In a court of law it does not matter how it is seen, what matters is what can be proved. If the prosecutor cannot explicitly prove that something is personal data by showing how an individual is identified by data being processed they will not even attempt to take it to court and this is not just IP addresses.
I really do not wish to have an argument or upset anyone. As I deal with churches and charities who don’t have the finance to hire legal teams, I have attended a specific seminar on GDPR and also had extended telephone conversations with the information Commissioners Office (ICO) to help those I advise. So far no explicit evidence has surfaced regarding IP addresses. The clearest is that in some situations they will be personal information depending on what other information is processed alongside it and in other situations they will not be personal information as no one can be identified.

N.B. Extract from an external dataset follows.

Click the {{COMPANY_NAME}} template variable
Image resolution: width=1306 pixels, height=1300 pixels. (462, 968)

The only thing I am trying to mitigate here is the creation of panic for developers when there is no reason to panic. I appreciate that the interpretation of the GDPR is far from harmonious and that the web is awash with scaremongering, but I would advise anyone looking to implement GDPR, to ensure that they have looked through the very helpful ICO website and call them where you have any issues of doubt, they are extremely helpful. I would also encourage that you don’t get fixated with IP addresses, but look at the broader issue which is personal information. This in the end will lead you to more helpful decisions in what changes you need to make.

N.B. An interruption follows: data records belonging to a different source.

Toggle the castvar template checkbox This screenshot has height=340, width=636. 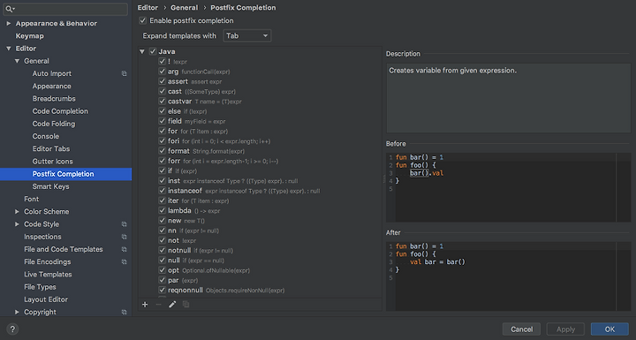point(163,101)
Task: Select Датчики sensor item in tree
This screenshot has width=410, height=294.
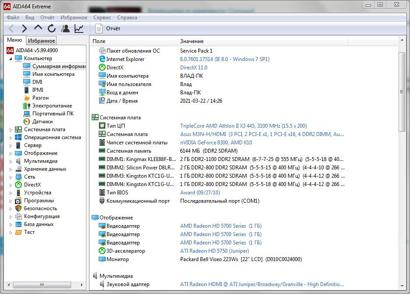Action: (x=42, y=122)
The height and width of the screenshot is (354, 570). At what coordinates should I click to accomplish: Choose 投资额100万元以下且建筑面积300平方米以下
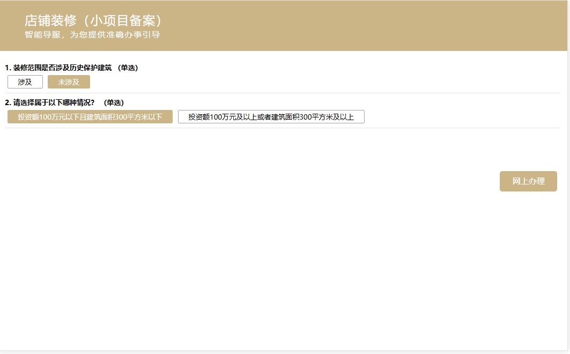point(90,117)
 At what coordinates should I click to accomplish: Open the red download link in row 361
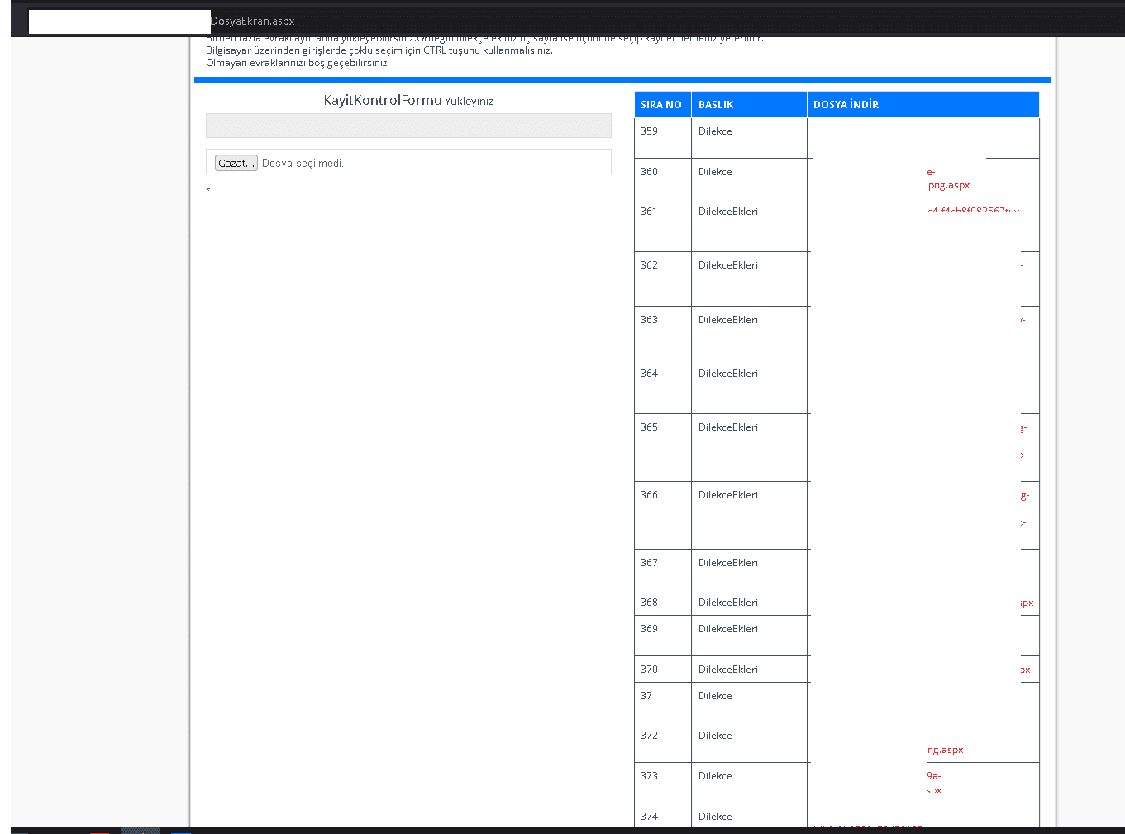click(975, 211)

The question I keep asking when creating websites is: “Who can be identified by this data?” If the answer is no one it does not fall under the GDPR, but if I can prove a specific individual is identifiable by the information I am processing it does fall under GDPR.
The ICO website is here: https://ico.org.uk/for-organisations/guide-to-the-general-data-protection-regulation-gdpr/
Their contact details are here: https://ico.org.uk/global/contact-us/
My phone calls last week had about a 30-40min wait so it might be an idea to list your questions.
I’m assuming that other EU member states have similar language specific websites and contact information.